人気声優・宮村優子さん地獄は出産後に始まった…

 声優として第一線で活躍していた2004年に第1子を授かった宮村優子さんが不調を実感するようになったのは2006年頃、34才のときだった。

「地震かと勘違いするくらい大きな動悸が起こったり、食べても体重が減ったり…調子が悪い日が続いたんです。でも育児疲れだと思っていました」

 異変を感じたのは鏡で顔をきちんと見たときのこと。眼球が出ていることに気づく。

「コンタクトレンズを入れやすくなったな、くらいにしか思っていなかったのですが…」

 と当時を思い返して苦笑いする宮村さん。SNSでは、彼女の近影を見た人たちから「顔が変わった」「出目金」などと書かれ、心を痛めたという。仲間に相談したところ、似た症状の人がおり、甲状腺の専門病院を紹介された。

「血液検査でバセドウ病と診断されました。定期的に通って甲状腺ホルモンの数値をチェックしながら、薬の量を調整していくことになりました」

 薬を服用し始めると、すぐに息切れや疲労などの症状は軽くなった。しかし、それで薬の量を減らすとまた不調になる。その繰り返し…。それでも根気よく投薬を続けると、3年ほどで症状が治まったという。

2人目を出産後、今度は橋本病に!

 症状が治まり日常を取り戻した2009年、宮村さんは家族でオーストラリアに移住することになる。そして2011年、第2子を出産。するとまた徐々に体調が悪くなっていった。

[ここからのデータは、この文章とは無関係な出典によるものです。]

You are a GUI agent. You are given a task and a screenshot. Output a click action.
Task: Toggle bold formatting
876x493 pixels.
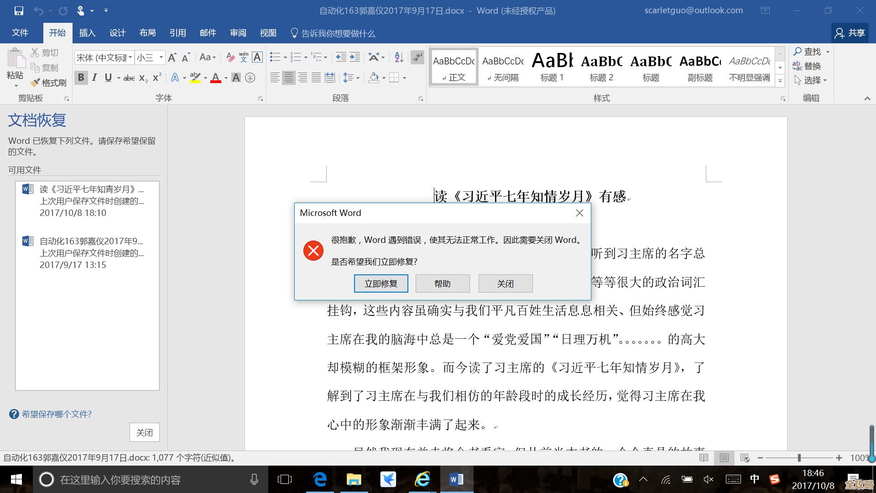tap(81, 78)
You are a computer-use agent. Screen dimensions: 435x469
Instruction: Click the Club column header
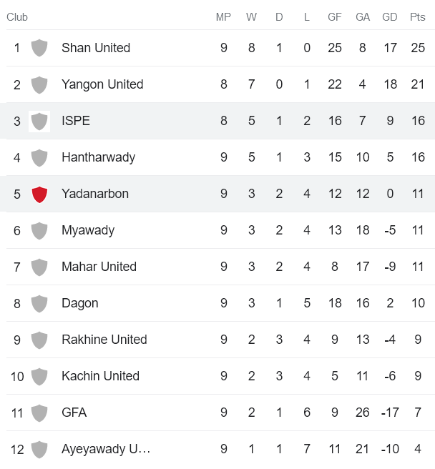(x=17, y=17)
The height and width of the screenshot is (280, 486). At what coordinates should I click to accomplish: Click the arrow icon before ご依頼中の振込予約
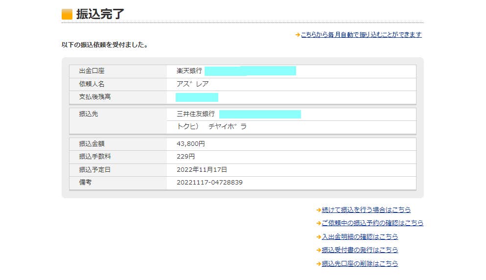click(x=319, y=223)
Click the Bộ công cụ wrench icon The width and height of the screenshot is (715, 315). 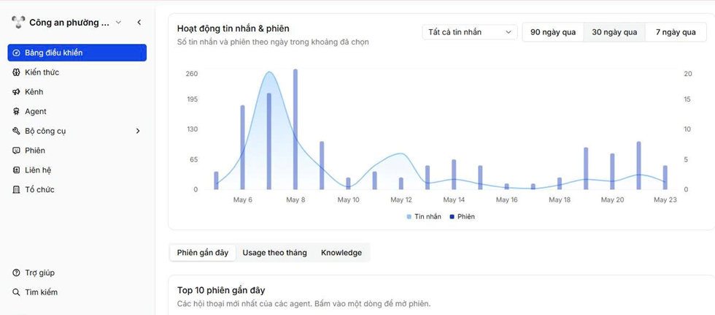pos(16,131)
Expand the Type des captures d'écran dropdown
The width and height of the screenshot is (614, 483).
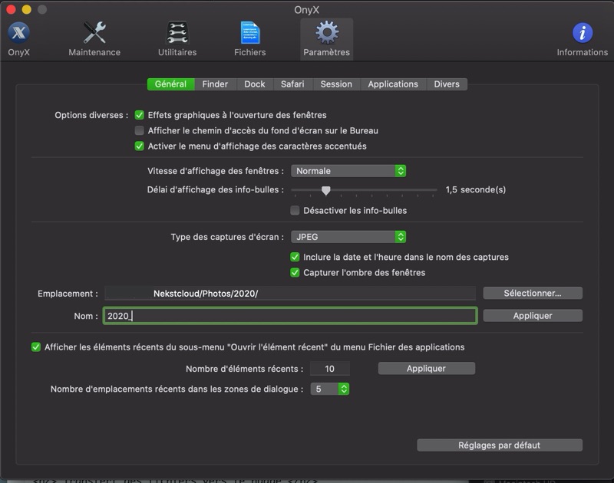coord(348,237)
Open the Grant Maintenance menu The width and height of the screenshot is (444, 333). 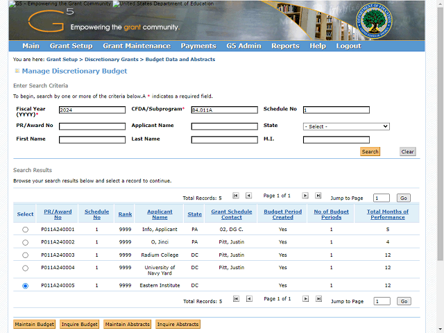point(136,46)
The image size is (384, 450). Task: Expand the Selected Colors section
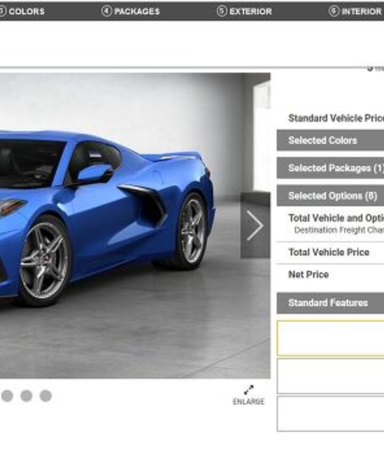click(330, 141)
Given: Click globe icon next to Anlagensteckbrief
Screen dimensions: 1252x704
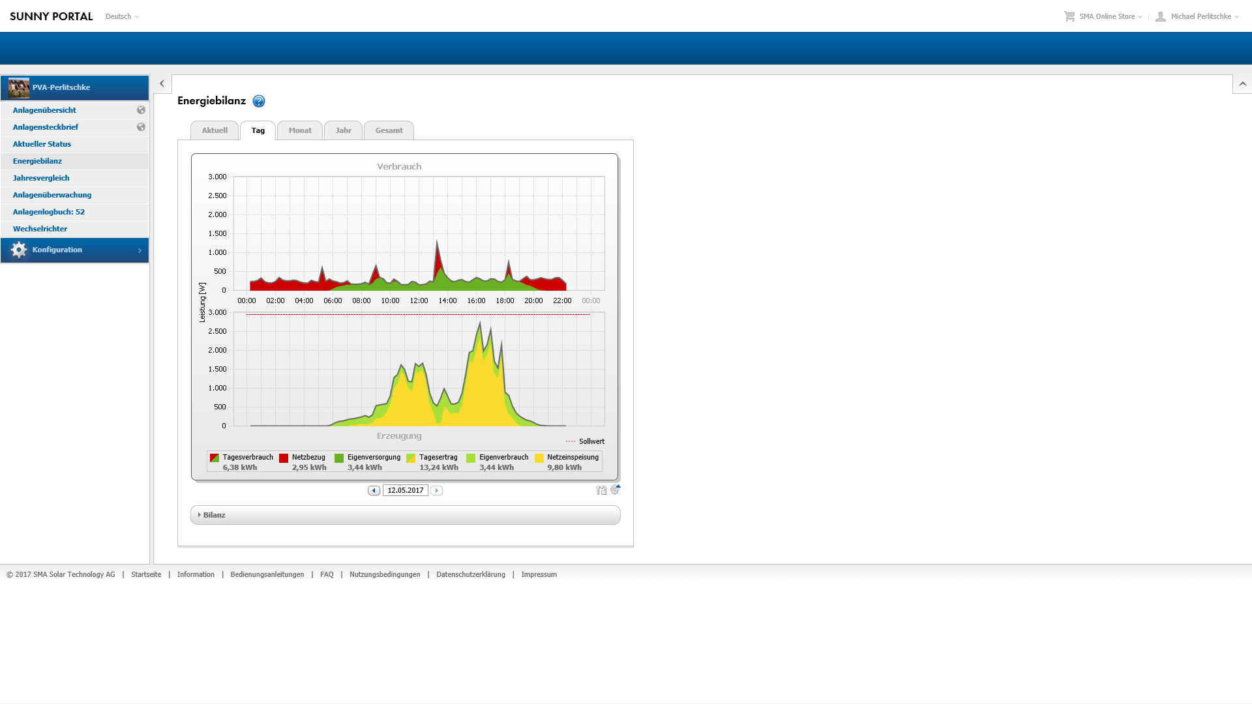Looking at the screenshot, I should pyautogui.click(x=141, y=127).
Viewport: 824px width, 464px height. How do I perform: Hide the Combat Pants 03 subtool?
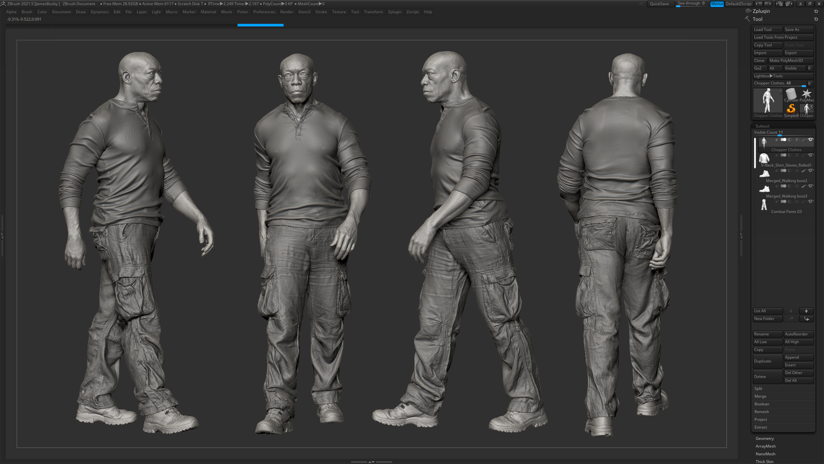point(811,202)
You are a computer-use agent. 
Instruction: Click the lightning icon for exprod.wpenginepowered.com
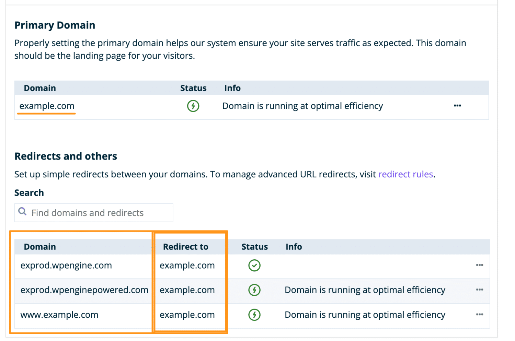point(254,290)
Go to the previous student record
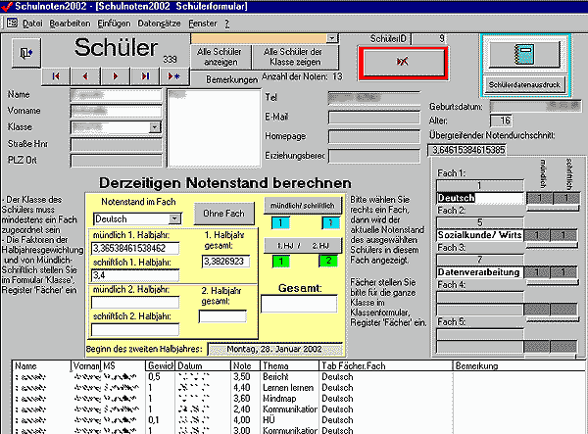Image resolution: width=588 pixels, height=434 pixels. click(x=85, y=75)
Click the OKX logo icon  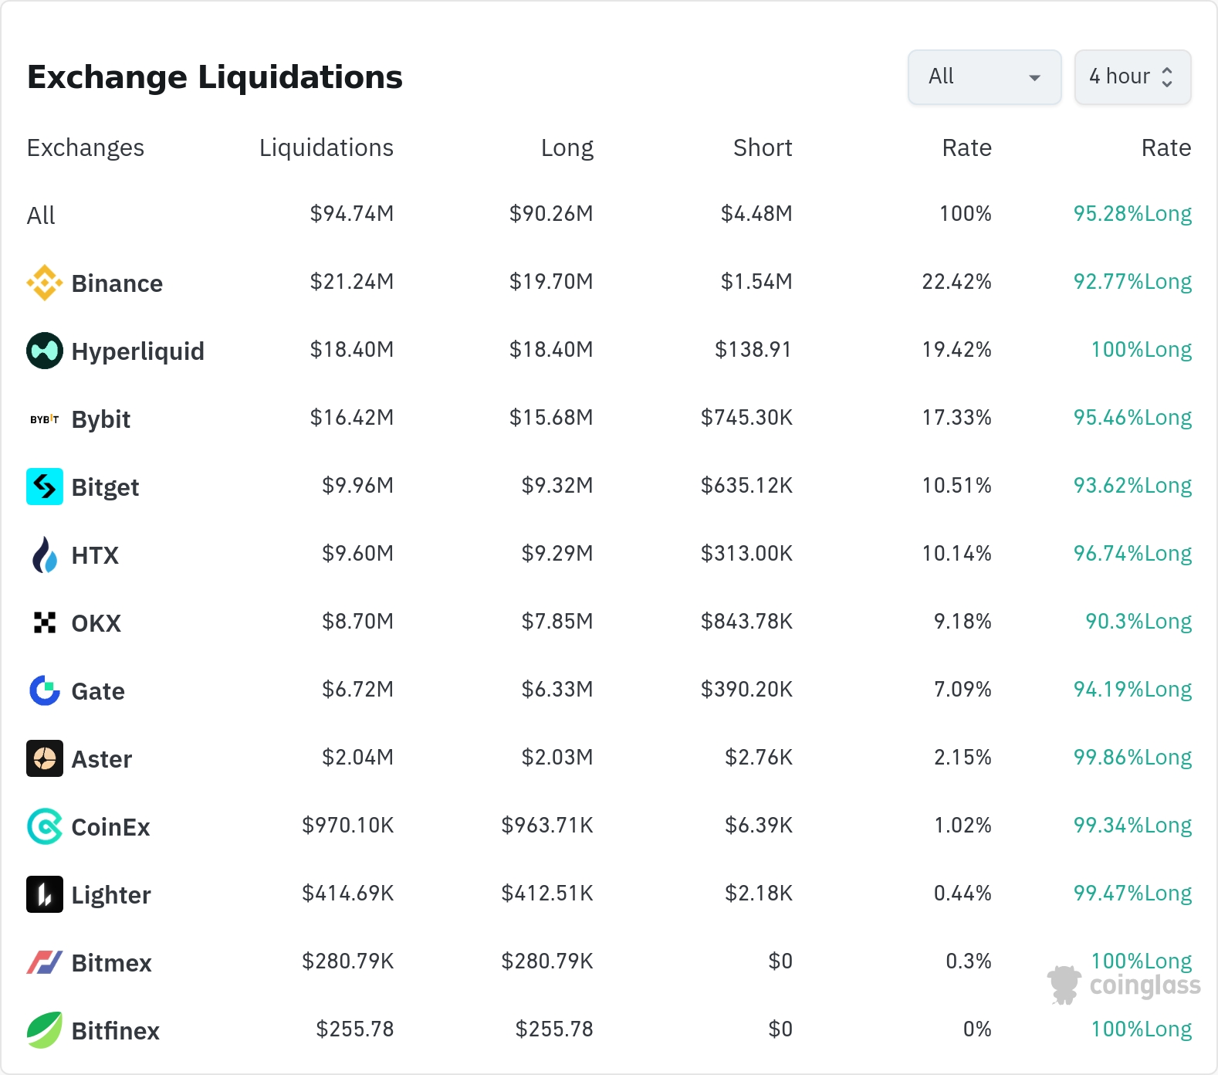point(45,622)
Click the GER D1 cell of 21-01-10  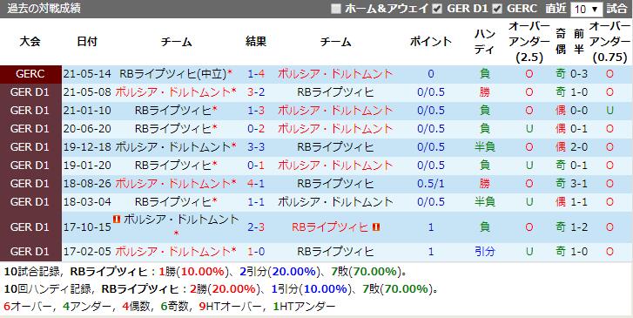[x=30, y=111]
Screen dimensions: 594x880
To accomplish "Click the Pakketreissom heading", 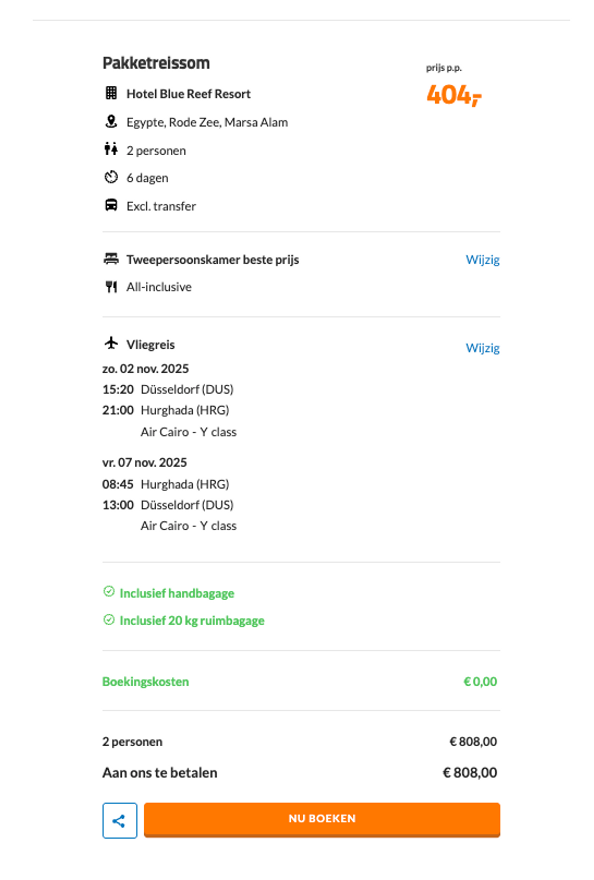I will (x=156, y=63).
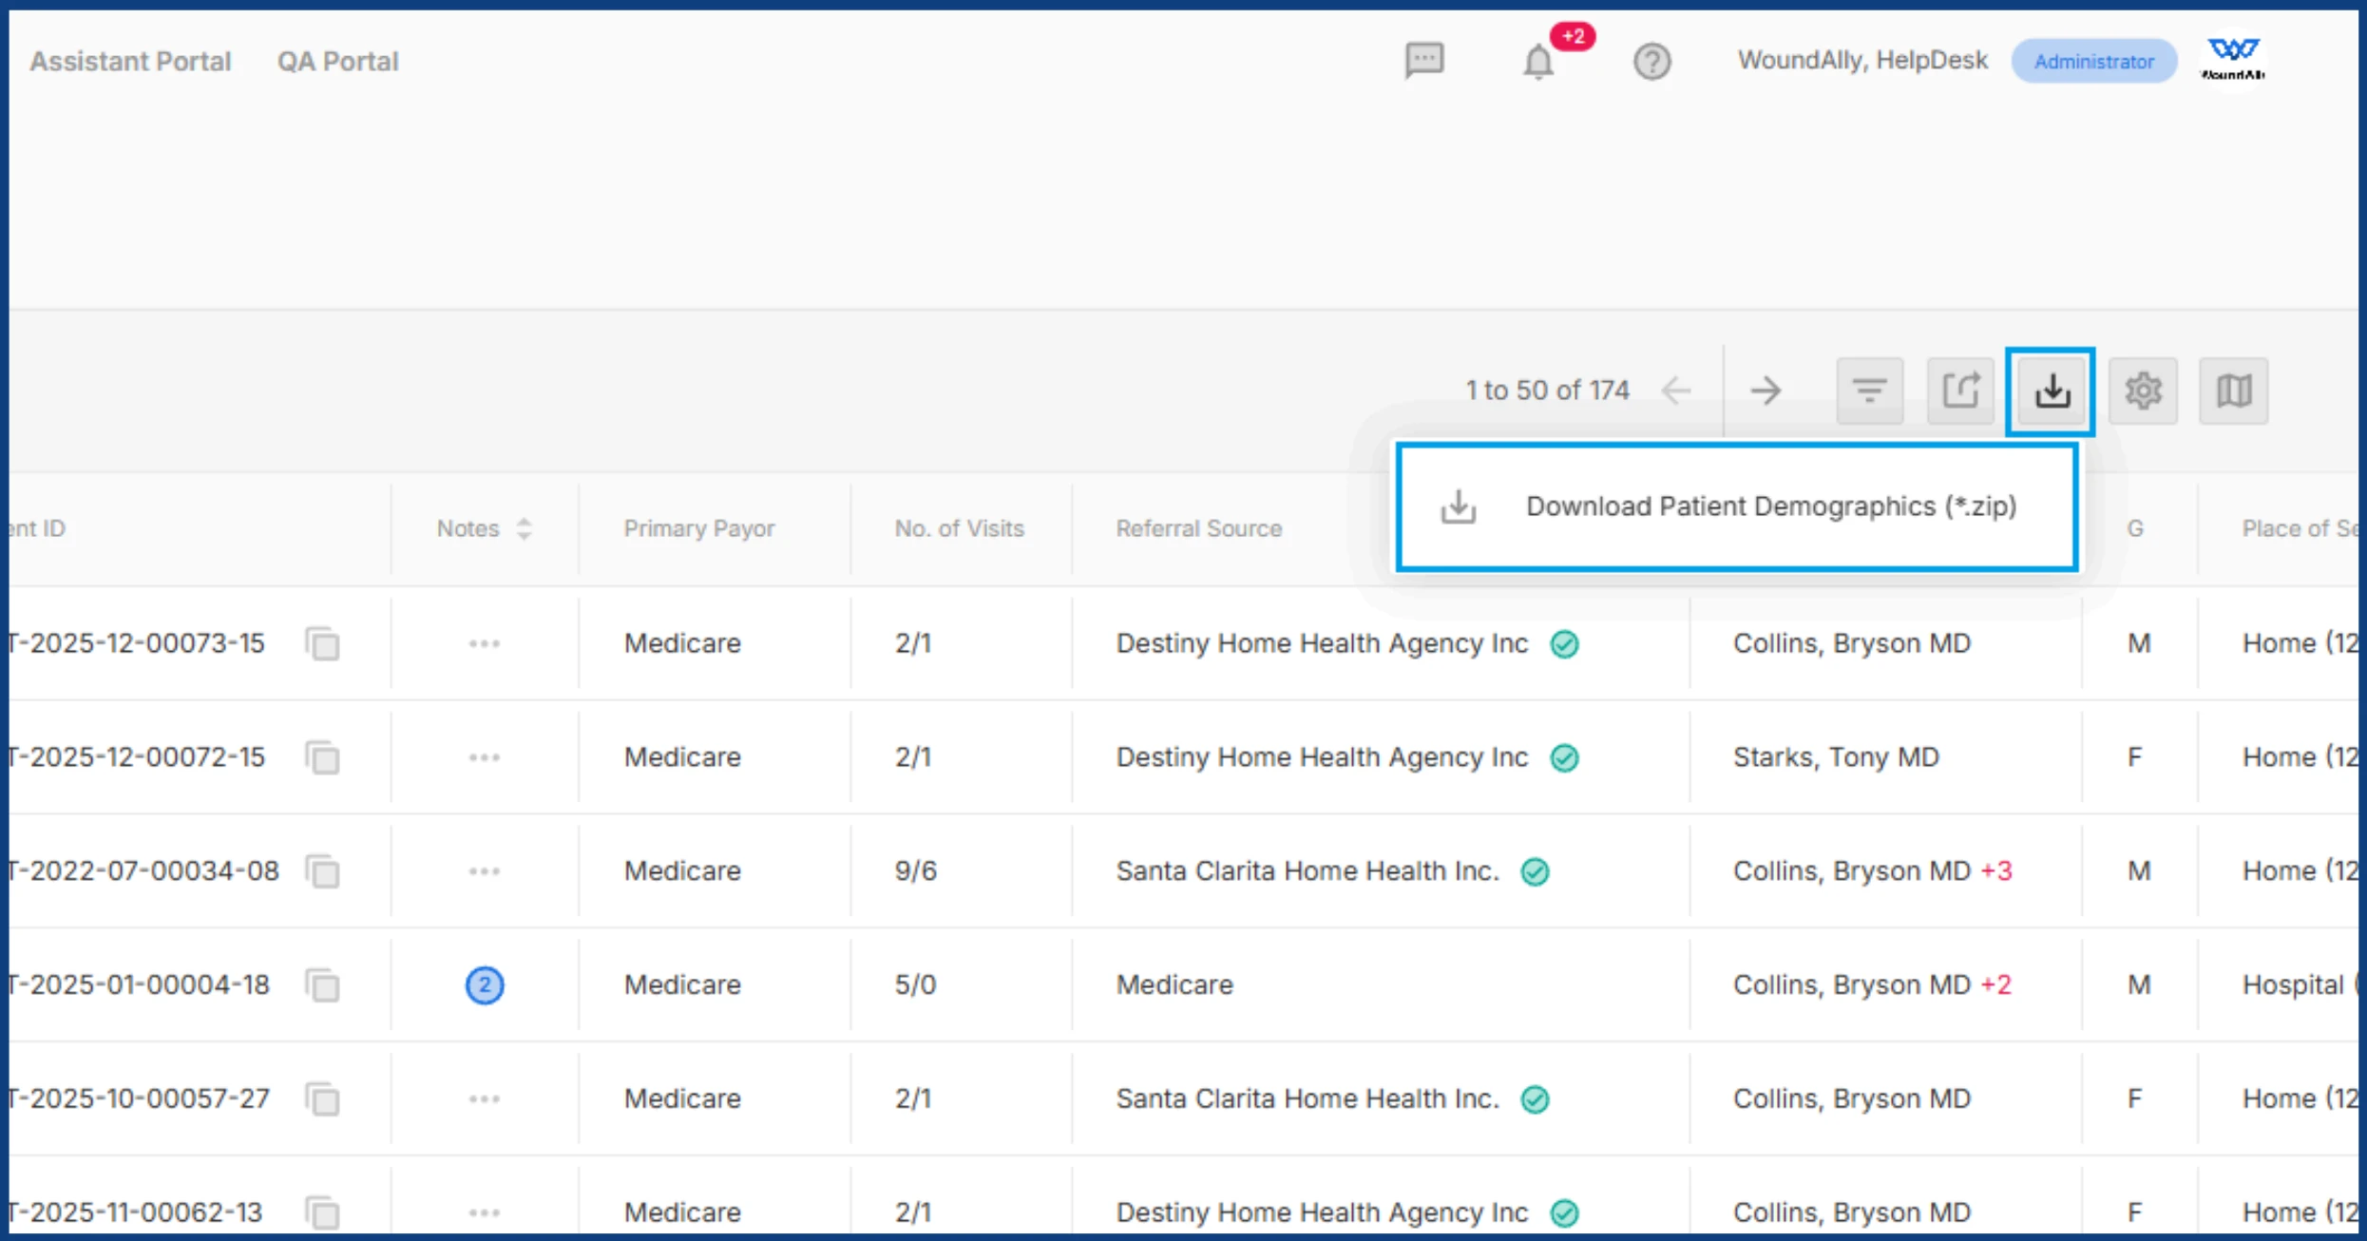The image size is (2367, 1241).
Task: Sort by the Notes column
Action: coord(524,529)
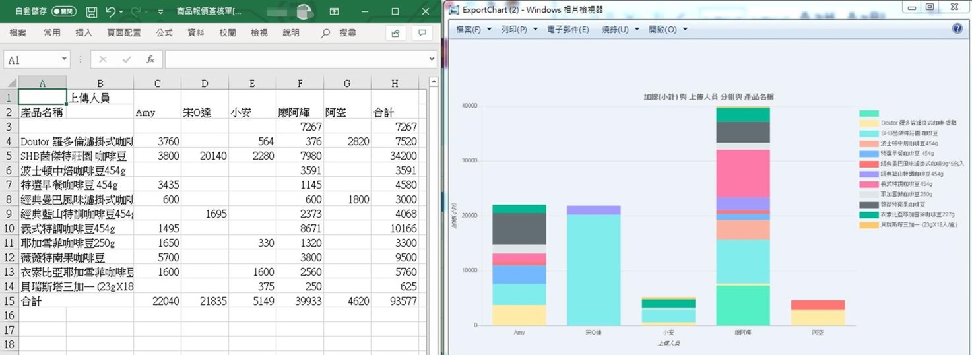
Task: Open the 列印(P) print menu
Action: [519, 30]
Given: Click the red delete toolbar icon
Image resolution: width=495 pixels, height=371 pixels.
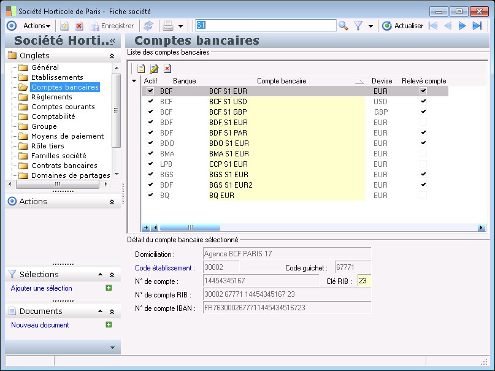Looking at the screenshot, I should (79, 26).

「とにかく猛烈にだるくて、全身の筋肉が衰えていく感じでした。バセドウ病のときは、だるくてもまだ動けたのですが、このときはまったく起き上がれない。でも、生まれたばかりの子供がいるし、上の子だってまだ小さい。体にムチを打って、家事と育児をこなしました」

 異国の地で頼れる人や相談できる人もおらず、精神的にも落ち込んだという。

「夫から、“筋力が落ちているってことは、運動不足なんじゃない?”と言われましたが、そういうレベルの話じゃない。口まわりやのどの筋肉が衰えて、食べ物を飲み込むのも困難になったんです。でも、それを説明しても伝わらなくて…」

 そんなとき、日本で仕事が入り、一時帰国することになる。

「久しぶりに会ったマネジャーが私の顔を見るなり、血相を変えて“どうしたの?”と。覇気がなくて、いまにも死にそうな顔つきだったそうです。何より、声優にとって大切な声が出ないし、ろれつが回らない。それですぐ、病院に行きました」

 診断は橋本病。バセドウ病とは逆の病気にかかっていた。

声優なのに声が出ず、引退も覚悟

 オーストラリアに戻ってからは現地の病院を再受診し、投薬治療を続けることになった。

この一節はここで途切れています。